■ **Task brief**
Reproduce word for word the passage from the virtual memory lecture notes starting at "A proposed solution" and ending at "fixing the bug.".

Lecture 14: Virtual Memory

by Wilsen Kosasih

To continue from the last lecture, a bug was found with gzip that causes the lost of files during execution
Below is the code used by gzip

fd = open("foo.gz", O_CREAT,...);
write(...);
close(...);
unlink("foo");
...
...

The bug happens if a crash occurs right after unlinking foo while not all the files have been written.
A proposed solution is shown below

dfd = open("foo.gz",O_CREAT,...);
fd = opeat("dfd", "foo.gz", 'O_CREATE|...');
write(...);
close(...);
unlink("foo");
...
...

The second line of the code allow gzip to write the files before unlinking the source files, fixing the bug.
To do this, --synchronous option is introduced to allow the fix. However, this leads to controversies:
1) The fix will hurt performance (300x slower)
2) The default program will be unsafe

To avoid these problems, we can either
1) Make a filesystem that works
2) Use journaling

Suppose that in the filesystem, we would like to prioritize reliability, followed by performance. The are two key ideas for the implementation:
1) Commit record
a) assume individual sectors can be written atomically
b) Collect Several writes beffor committing
2) Journaling

JOURNALING
--------------------

There are two types of Journaling

1) Write-ahead log
Begin
-Log intended changes
Commit
-Copy change from log to cell data
End

Properties:
-Efficient for a lot of small writes
-Takes too long for big action
-Fast recovery

2) Write-behind log
Begin
-Log olf values
Commit
End

Properties:
-Fast recovery
-Fewer sectors to write
-Wastes effort reading old data from disk

*** A memory-complex idea ***
1) Cascading abort
-Caller should fail if the callee does not commit
2) Compensating actions
-Caller fixes the problem in some other way ans still keeps going
-If commit fails, compensate
3) Recovery Phase
-Recovery should be robust in the presence of crashing
-one way: make it independent
recover(recover(x)) = recover(x)

■ **Dataset section**
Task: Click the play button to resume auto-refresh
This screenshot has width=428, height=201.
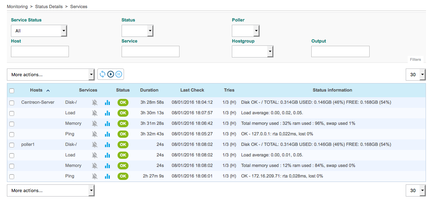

■ **Output for this exercise**
A proposed solution is shown below

dfd = open("foo.gz",O_CREAT,...);
fd = opeat("dfd", "foo.gz", 'O_CREATE|...');
write(...);
close(...);
unlink("foo");
...
...

The second line of the code allow gzip to write the files before unlinking the source files, fixing the bug.